Web Publishing:

What It Is and What It Isn't

By Ken Ficara
March 18, 1997

This document is a response to science fiction writer Victor Koman's campaign to have his novel, Kings of the High Frontier, considered for SF's Nebula award. The novel is available only online.

Despite the fact that I make my living publishing on the web, I think this novel should be rejected out of hand for a Nebula for the simple reason that it has not been published.

Web publishing, like every other form of publishing, is going to be driven by editors. All this "way-new journalism" and other nonsense aside, people want to read things that are well-written and make sense, and they want an editorial voice. And like it or not, being "published" means that you have made it past a group of editors whose job is picking things that are well-written, make sense, and have at least some chance of making money for their publishing house. Granted, that has not always ended up with the best work being published, but publication is an accepted requirement for things like literary awards.

But I don't want to frame this discussion in terms of the literary value of Koman's novel. I haven't read it and don't plan to, and its quality has no relation to this discussion. I don't believe that placing a novel on the web constitutes "web publishing" no matter how good the novel is.

No one will read a whole book (a 228,000-word book, no less!) on a computer screen. Nearly everyone will order the MS Word copy and print it out on their laser printers, and the only difference between this guy and every other mimeograph author back to the invention of smelly purple ink will be that HE forces you to use your own paper and ink.

Unless he's asking that the Nebulae be opened up to anyone with a photocopier, what this amounts to is a request that self-publishers who have the skills and access to place things on the web be considered differently from self-publishers who only have typewriters. How that constitutes more than simple technological discrimination is a mystery to me.

There is a significant debate brewing in journalism now about what constitutes "published" for the purposes of prizes like the Pulitzers. It won't be long before some web newspaper publishes something and submits it to the committee, and then the debate will begin. The Pulitzer committee may decide that articles published on the web are eligible for the prize just like articles published in a newspaper, or they may decide that the Pulitzers are a prize for print journalism.

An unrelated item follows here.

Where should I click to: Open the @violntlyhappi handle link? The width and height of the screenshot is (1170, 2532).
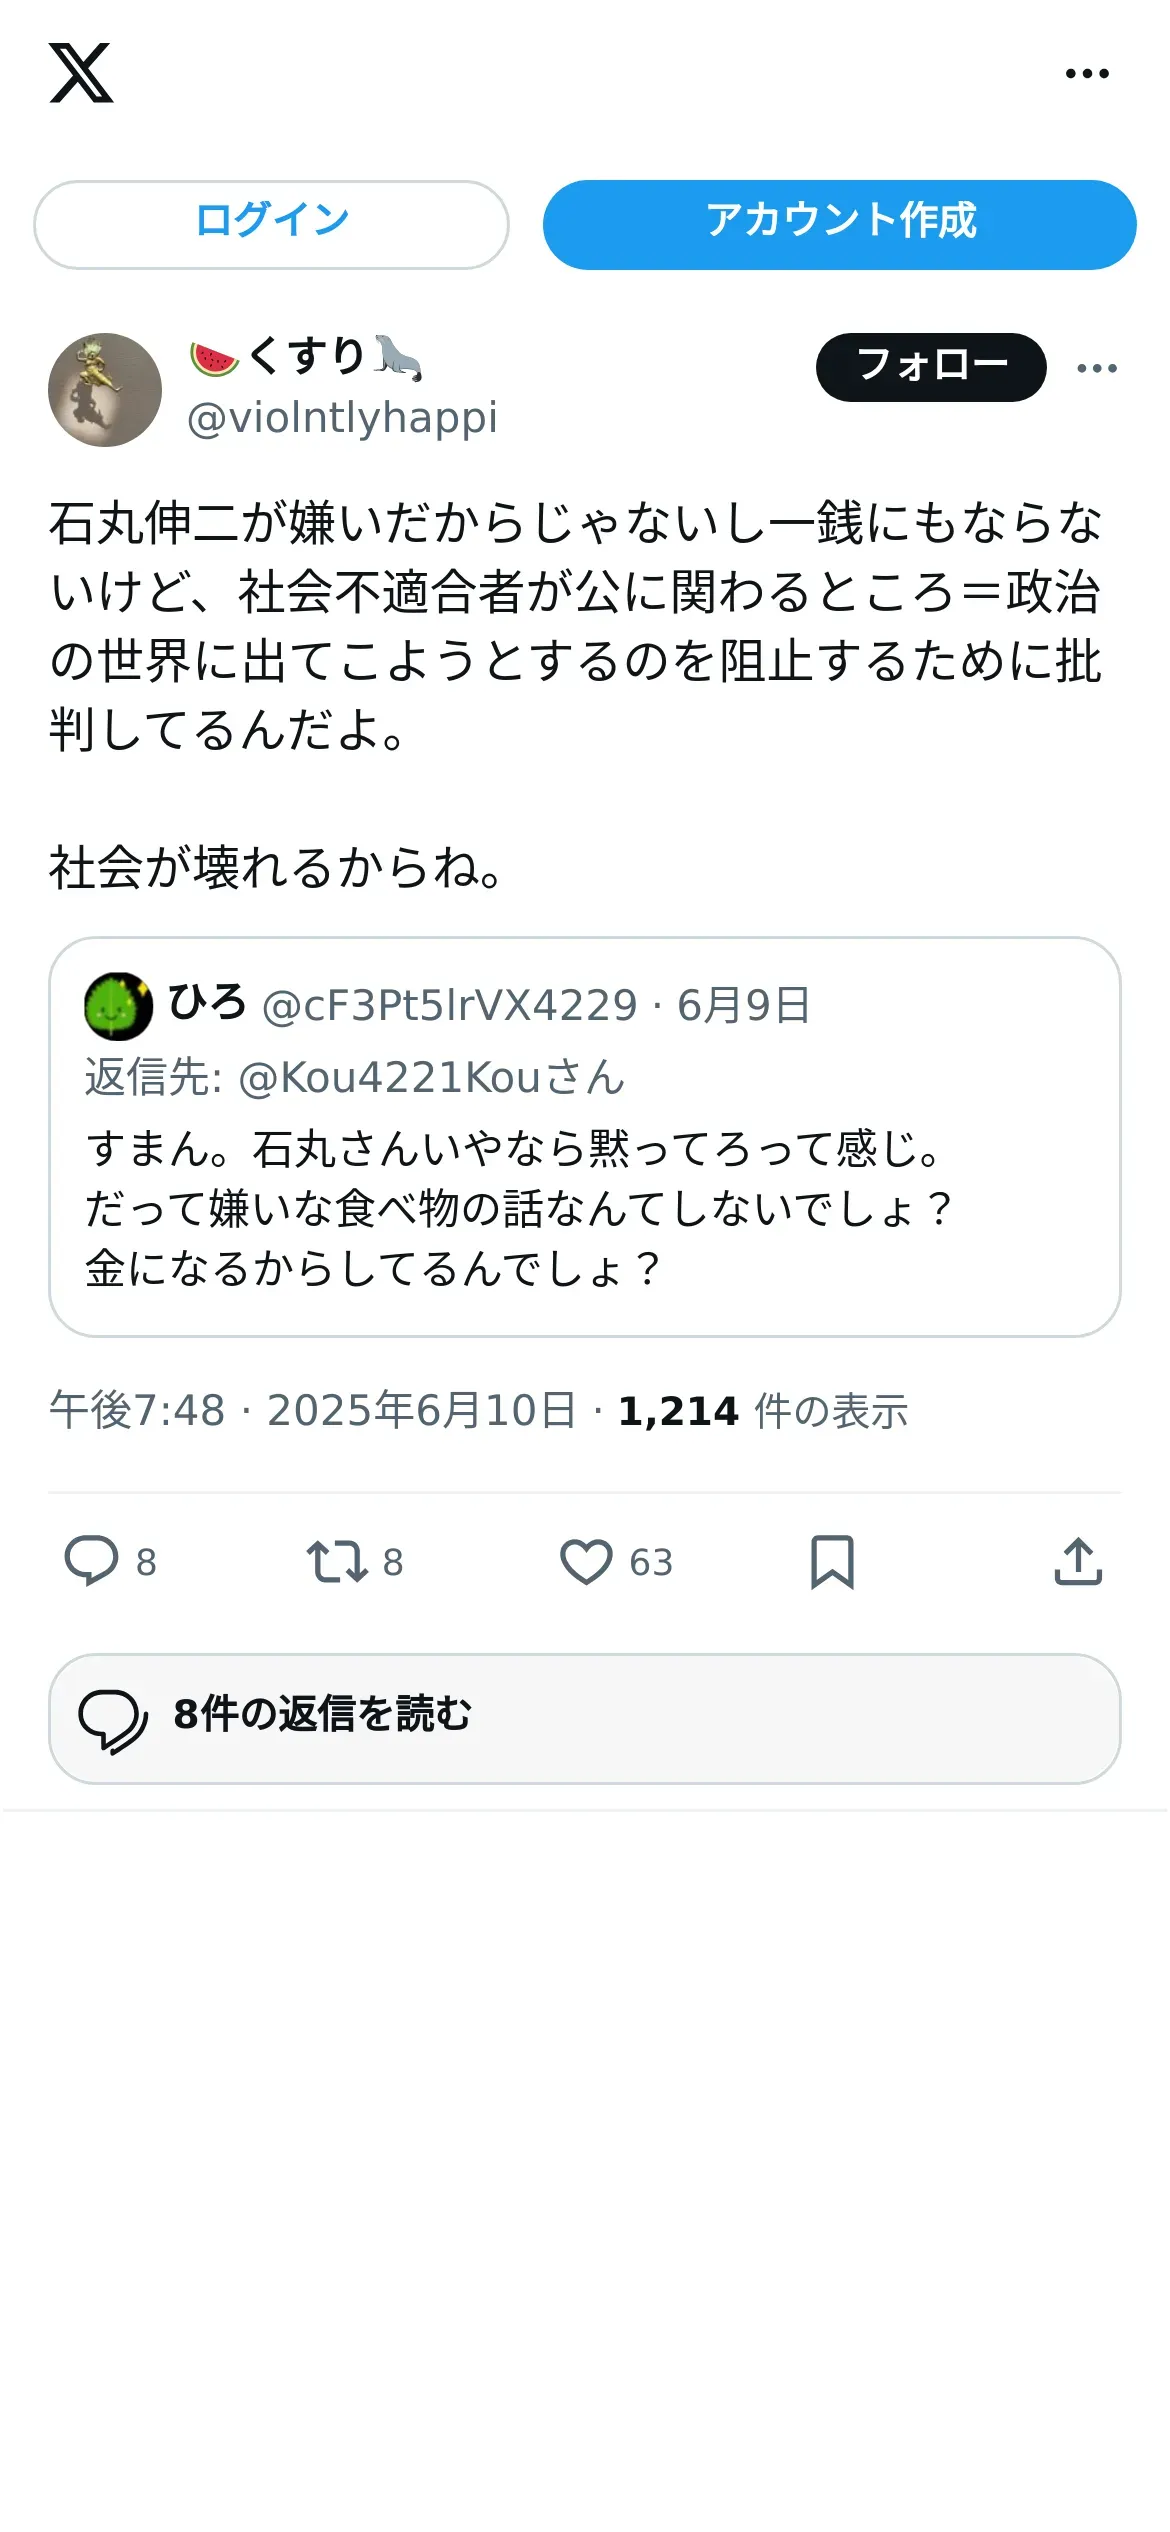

Either way, whenever they do start giving awards to web journalists, I suspect that in order to be eligible, your piece will have to have been published in a recognized web news publication. And certainly there'll be some debates over what's a recognized web news publication and what isn't -- just as there are debates now over what's a recognized newspaper and what isn't (seen any Pulitzers go to the Globe lately?). I'm sure there will be web awards for pages produced independently (there already are, in fact, too many of them) but journalists won't compete for them. Does CNN compete for public-access cable awards?

Personally, I think the web ultimately will be its own medium, with its own awards. After all, they don't give Pulitzers to TV reporters -- there are separate prizes for that. Web journalists are already doing things in their articles that could not be done in print (hyperlinks, graphics, etc.) and that will continue to grow until the product of a web journalist will not really be an "article" at all, in the traditional sense of the word.

Web publishing exists right now, and it's not dumping a book (a linear collection of text stored in a single file that must be at least 1.4mb in size, probably larger) onto a web server. That's like bolting a stationary camera down in front of a stage play, letting it run for two hours, and calling the resulting videotape television. I cannot imagine sitting through the videotape or reading the novel on screen. Hell, if that was all it took to be interactive publishers, newspapers could just post scanned-in images of their print papers on their web sites.

I hope that in a few years there will be a Nebula for interactive fiction published on the web or whatever the web has evolved to. I sure hope there is. And I am certain that when that prize shows up, a gigantic hunk of linear text won't be nominated. The winners will be writers who take advantage of a new medium to do things that could not be done on paper. They'll be people who cite Myst and Doom as early influences and who spent their childhoods immersed in cyberspace just as a previous generation spent its childhood immersed in the pulps.

Finally, this offends me as a web publisher. This whole thing implies a certain contempt for the medium; it says that all the people who really are trying to create something new are wasting their time, that anyone who can write a novel can create interactive fiction and publish on the web. That's not true. Every good novelist is not necessarily a good screenwriter, and it would be an insult to screenwriters to suggest that all they do is throw novels up on the screen.

This is indeed about the battle of new ideas versus the old. Unfortunately, this novel isn't one of the new ideas. It sounds to me like something that couldn't quite cut it as an old idea, and is trying to masquerade as a new one in the hopes of achieving more recognition. Someone should point this author to whatever awards they give out to self-published novels and vanity press issues, because that's where this work belongs.